Multi-language is a different problem. Building NER for English is well-studied. Building NER for Malay, Bahasa Indonesia, or Tamil is a different challenge. Pre-trained embeddings are lower quality. Labeled data is scarce. Tokenization rules are different. We found that multilingual FastText embeddings, combined with transliteration as a preprocessing step, work reasonably well. But the accuracy gap between English and low-resource languages is real and significant.
What Comes Next
The direction is clear: pre-trained Transformers will replace task-specific architectures for most NLP applications. BERT for English, and multilingual BERT or XLM for other languages. The question is not whether, but when — and the answer depends on infrastructure, not algorithms.
What I am watching:
- Model distillation. Can we compress BERT into a model small enough for real-time inference? Early distillation efforts suggest yes, with modest quality loss.
- Domain-specific pre-training. SciBERT and BioBERT show that pre-training on domain text improves downstream performance. I expect every major domain to have its own pre-trained model within two years.
- Few-shot NER. The holy grail is a model that can learn new entity types from a handful of examples. Pre-trained Transformers make this more plausible, but we are not there yet.

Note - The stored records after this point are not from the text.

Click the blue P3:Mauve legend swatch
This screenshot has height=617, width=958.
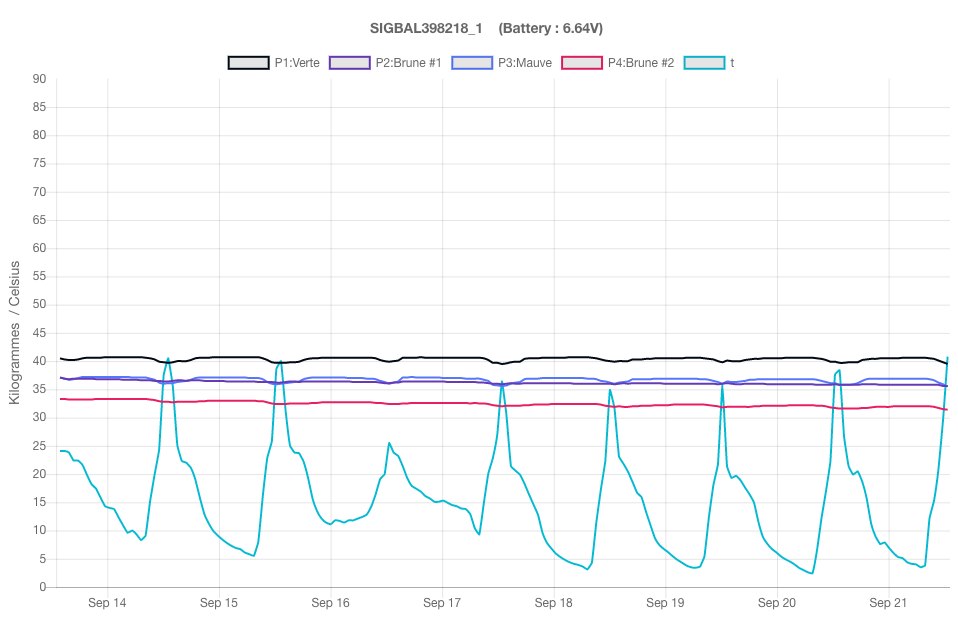click(472, 62)
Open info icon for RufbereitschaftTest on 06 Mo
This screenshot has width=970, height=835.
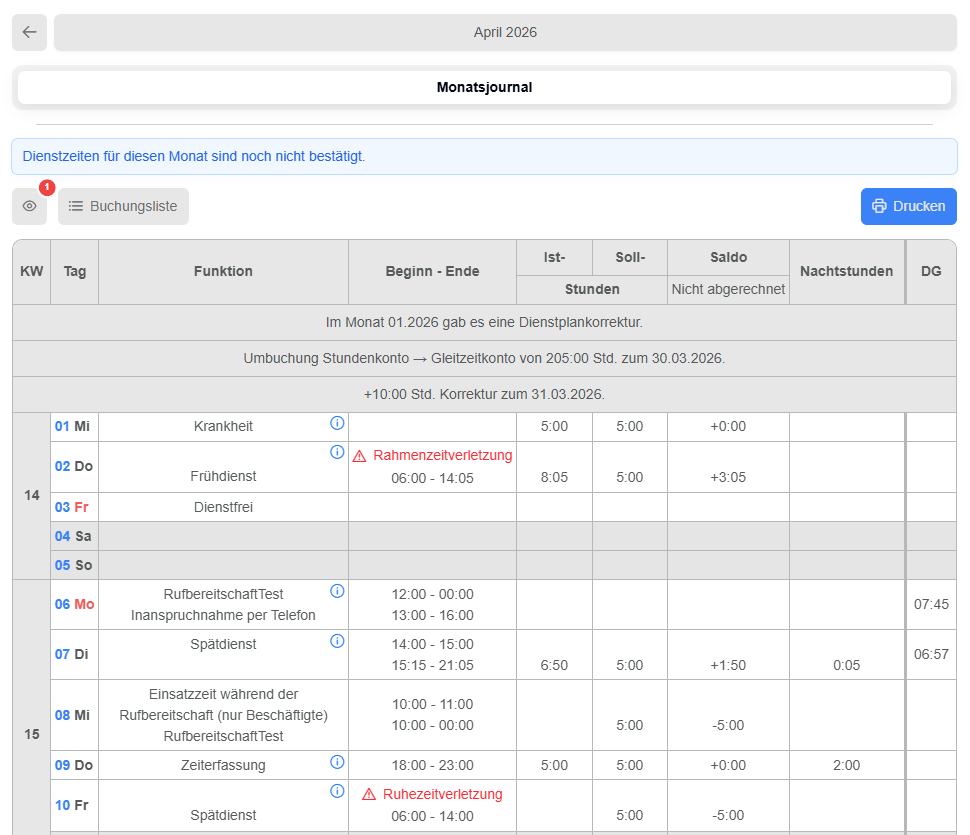click(337, 590)
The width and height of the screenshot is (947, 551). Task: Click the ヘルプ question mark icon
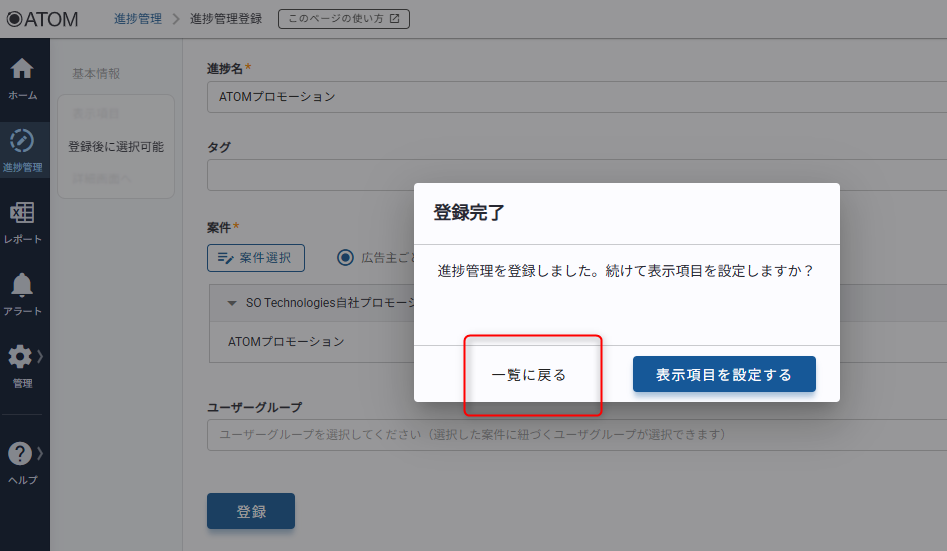tap(20, 453)
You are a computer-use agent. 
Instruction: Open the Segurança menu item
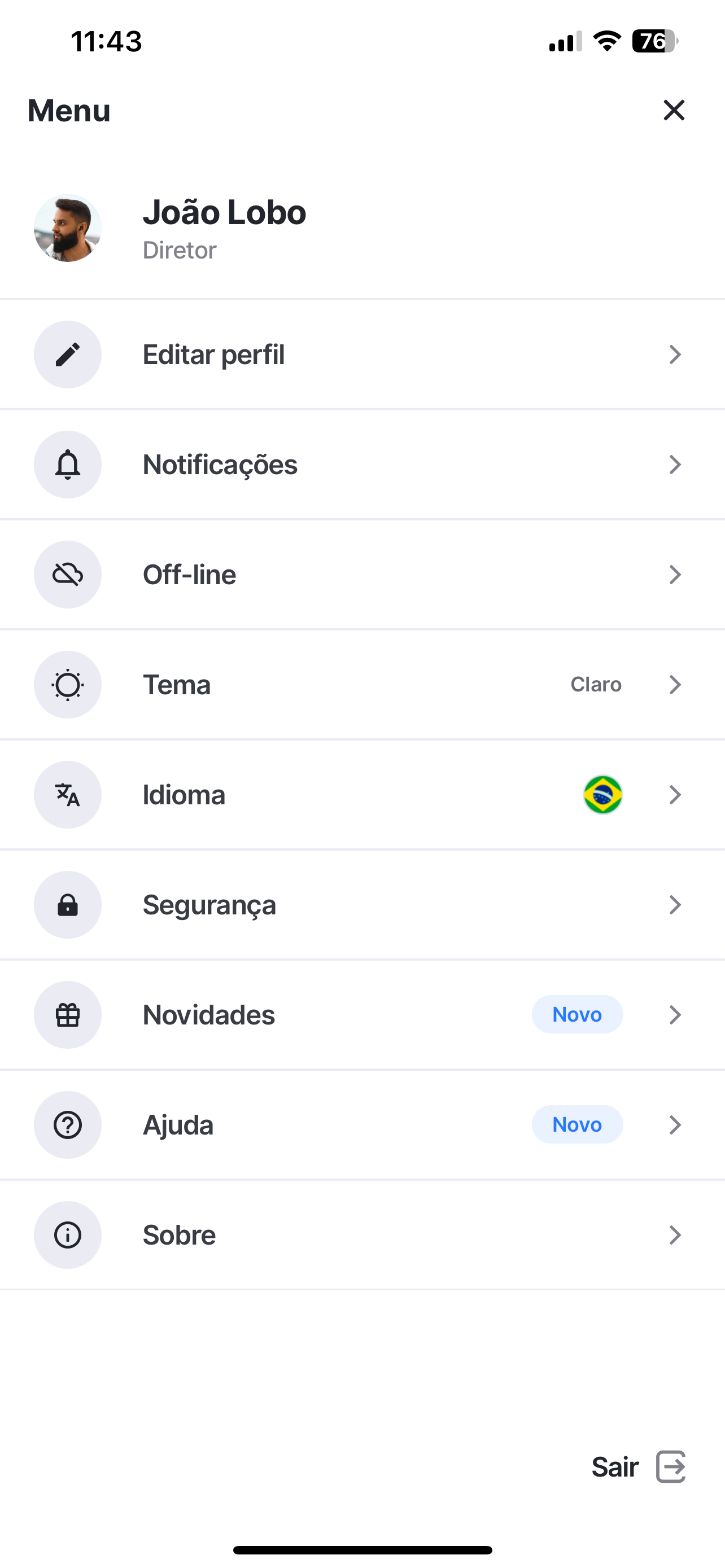(362, 905)
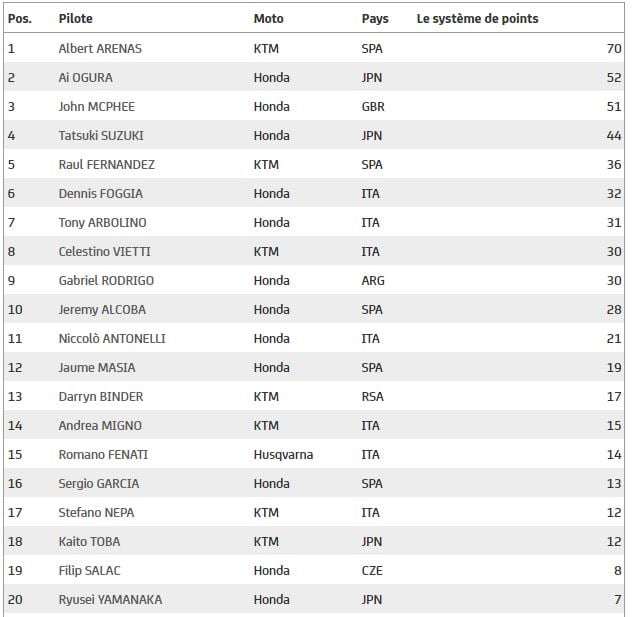Click the Pilote column header
This screenshot has width=632, height=617.
(76, 18)
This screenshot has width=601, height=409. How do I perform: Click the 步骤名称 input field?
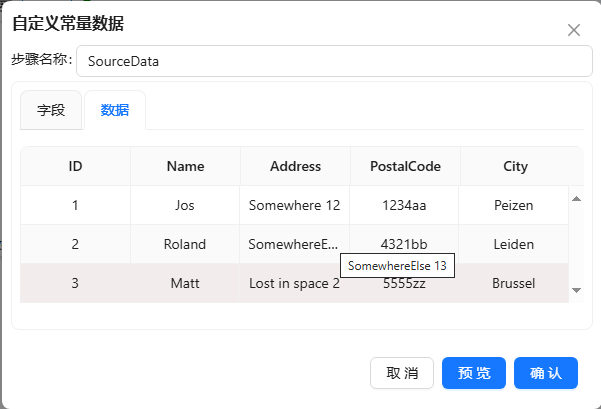click(x=333, y=60)
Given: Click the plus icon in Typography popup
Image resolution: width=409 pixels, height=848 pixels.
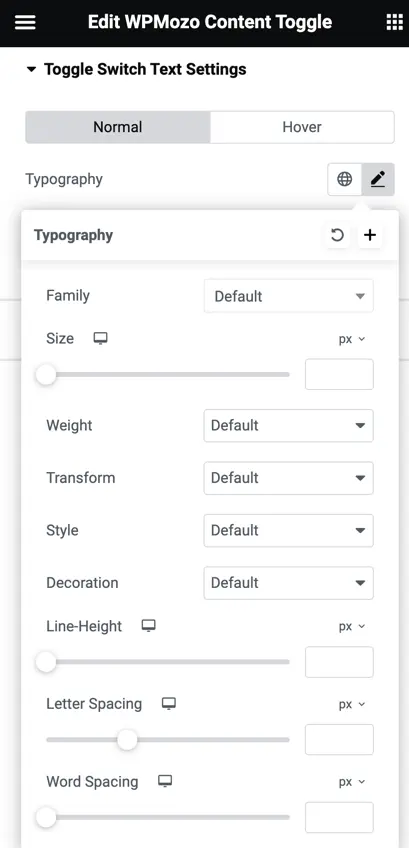Looking at the screenshot, I should point(370,235).
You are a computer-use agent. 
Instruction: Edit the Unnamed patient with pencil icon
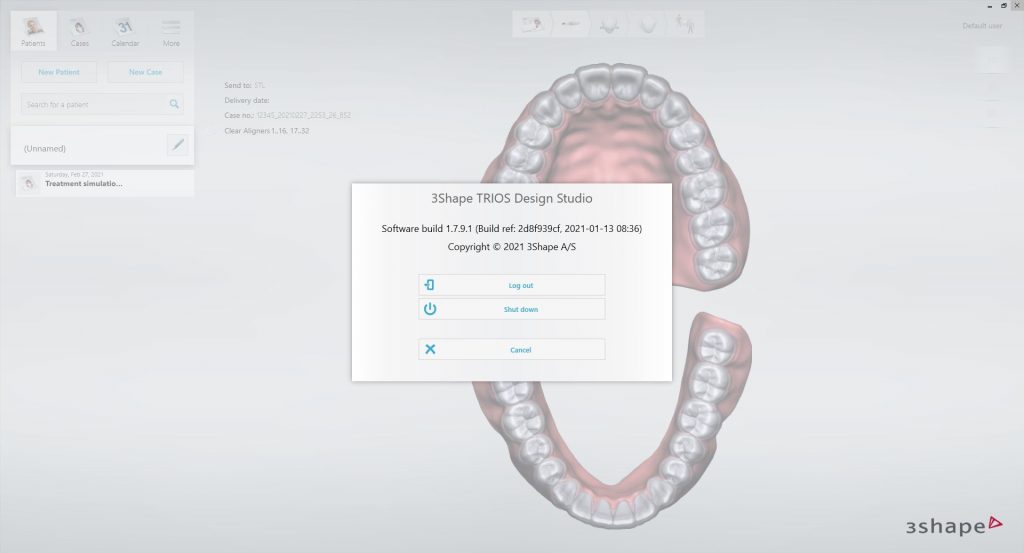[178, 145]
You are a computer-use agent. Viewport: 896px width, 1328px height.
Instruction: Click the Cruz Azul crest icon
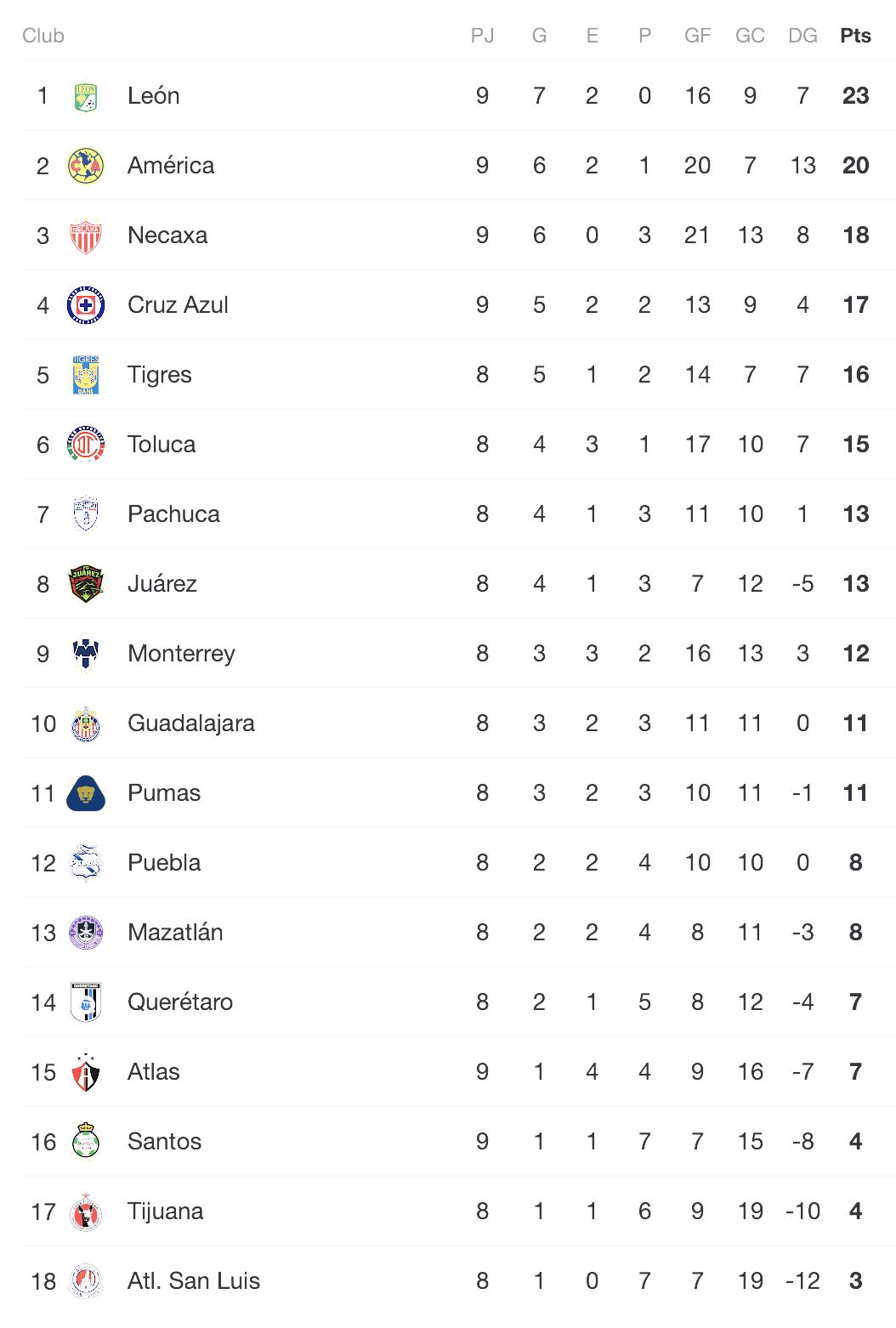(x=86, y=305)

- End-to-end systems. The pipeline approach (tokenize, embed, predict, post-process, link) works but is fragile. End-to-end models that go from raw text to structured entities in a single pass would be more robust.
Related
- Attention Is All You Need — A Practitioner's Guide to the Transformer
- From NER Pipelines to LLM Agents: How Production NLP Changed in Seven Years
- Classifying 7,000 Product Codes from Four Words of Text
The BiLSTM-CRF is not glamorous. It is not a Transformer. It does not have a catchy name or a leaderboard-topping paper. But it works, it is fast, it is understandable, and it ships. In production NLP, that still counts for a lot.
For anyone starting an NLP project today: learn the Transformer, but master the pipeline. The model is the smallest part of the system.